PAGE 11
The Silence
by
It was a cool, still evening: innumerable stars swarmed in clusters over the forests, forming bright hieroglyphics in the middle heavens, showering over the dark harbour into the sea. Scorrier walked slowly. A weight seemed lifted from his mind, so entangled had he become in that uncanny silence. At last Pippin had broken through the spell. To get that, letter sent would be the laying of a phantom, the rehabilitation of commonsense. Now that this silence was in the throes of being broken, he felt curiously tender towards Pippin, without the hero-worship of old days, but with a queer protective feeling. After all, he was different from other men. In spite of his feverish, tenacious energy, in spite of his ironic humour, there was something of the woman in him! And as for this silence, this horror of control–all geniuses had “bees in their bonnets,” and Pippin was a genius in his way!
He looked back at the town. Brilliantly lighted it had a thriving air-difficult to believe of the place he remembered ten years back; the sounds of drinking, gambling, laughter, and dancing floated to his ears. ‘Quite a city!’ he thought.
With this queer elation on him he walked slowly back along the street, forgetting that he was simply an oldish mining expert, with a look of shabbiness, such as clings to men who are always travelling, as if their “nap” were for ever being rubbed off. And he thought of Pippin, creator of this glory.
He had passed the boundaries of the town, and had entered the forest. A feeling of discouragement instantly beset him. The scents and silence, after the festive cries and odours of the town, were undefinably oppressive. Notwithstanding, he walked a long time, saying to himself that he would give the letter every chance. At last, when he thought that Pippin must have finished, he went back to the house.

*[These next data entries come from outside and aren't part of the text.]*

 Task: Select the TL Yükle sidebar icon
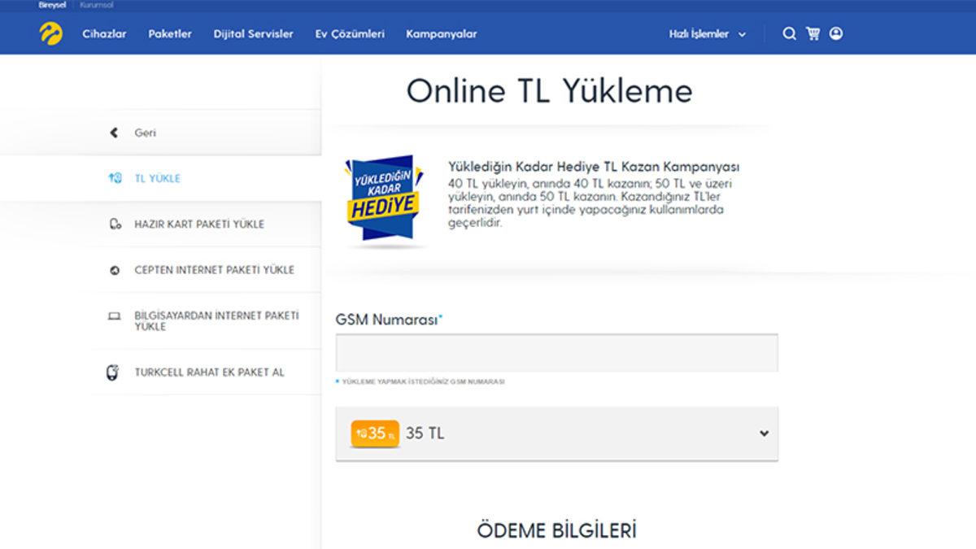coord(115,177)
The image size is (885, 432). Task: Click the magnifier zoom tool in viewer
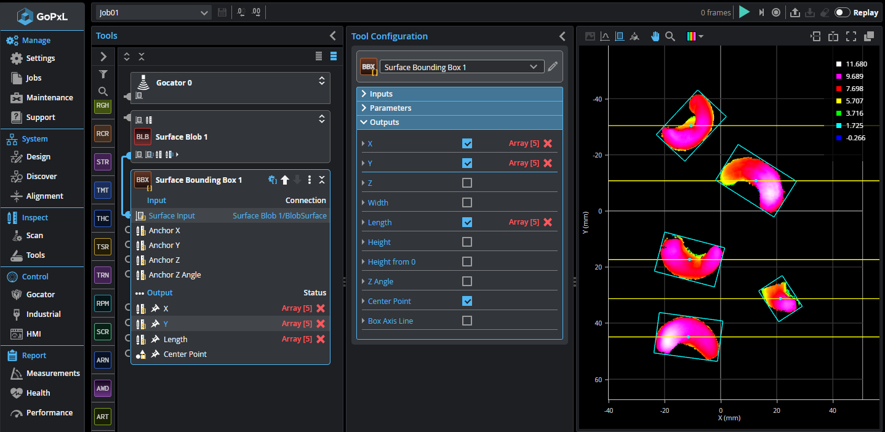(x=670, y=36)
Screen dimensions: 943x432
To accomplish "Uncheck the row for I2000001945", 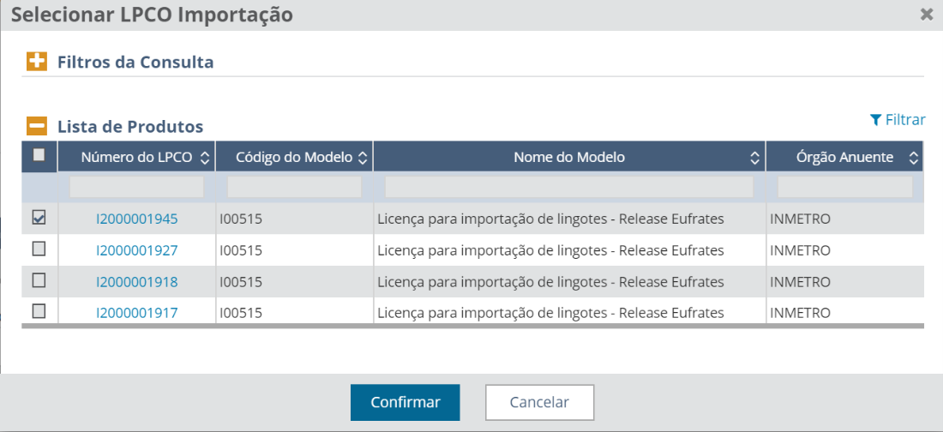I will point(39,218).
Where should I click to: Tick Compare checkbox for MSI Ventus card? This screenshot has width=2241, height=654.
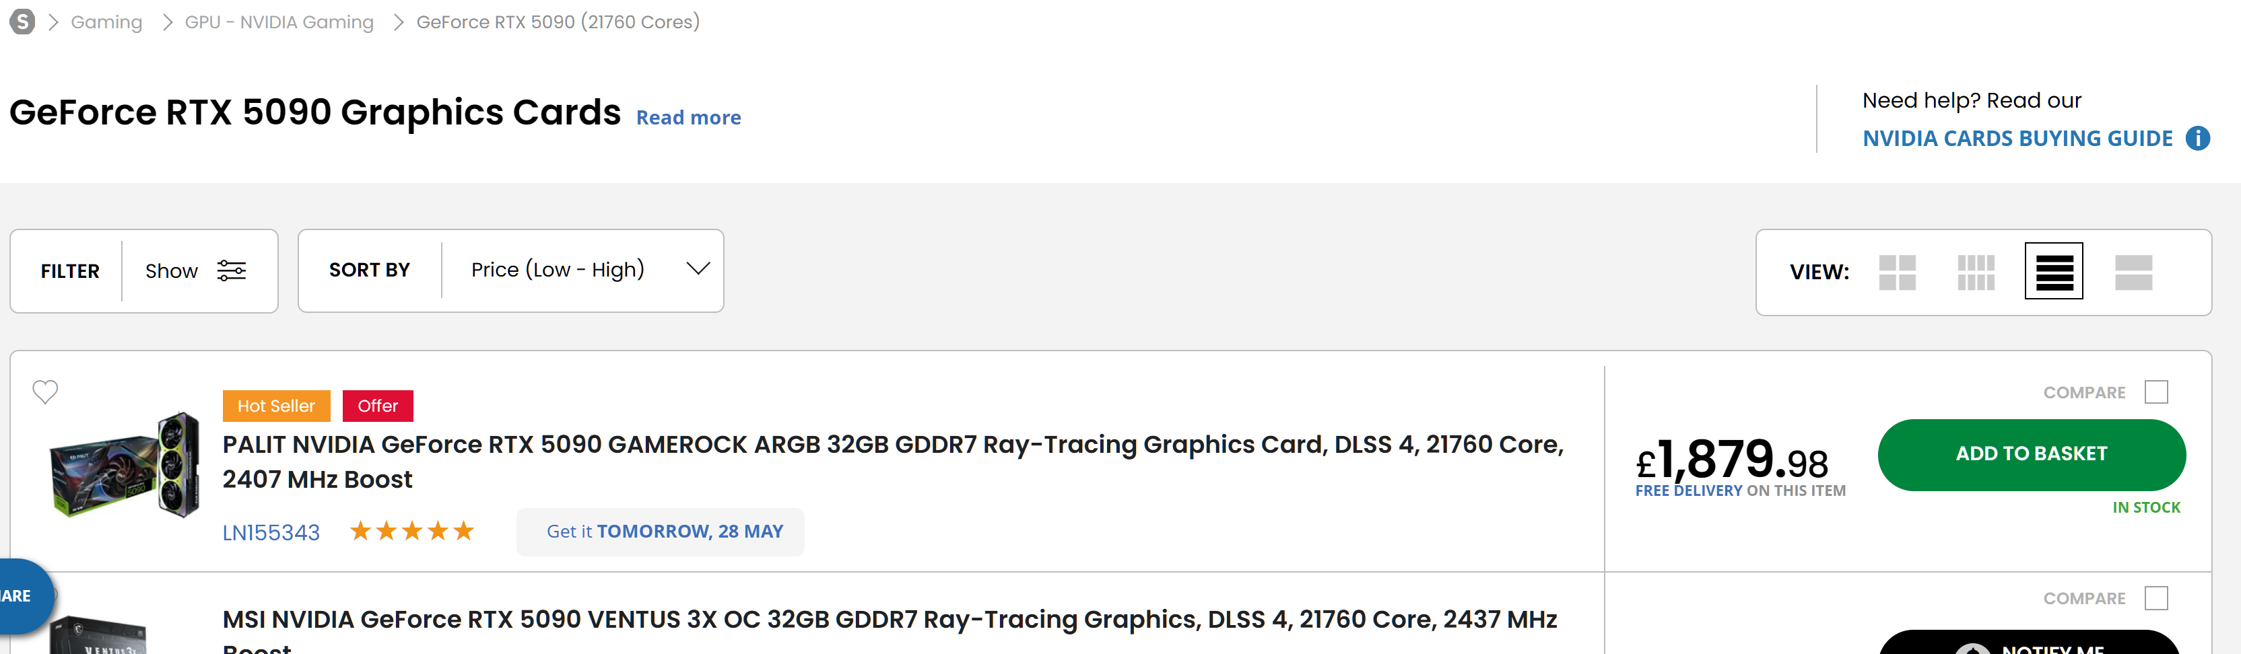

Pippin had finished. His forehead rested on the table, his arms hung at his sides; he was stone-dead! His face wore a smile, and by his side lay an empty laudanum bottle.
The letter, closely, beautifully written, lay before him. It was a fine document, clear, masterly, detailed, nothing slurred, nothing concealed, nothing omitted; a complete review of the company’s position; it ended with the words: “Your humble servant, RICHARD PIPPIN.”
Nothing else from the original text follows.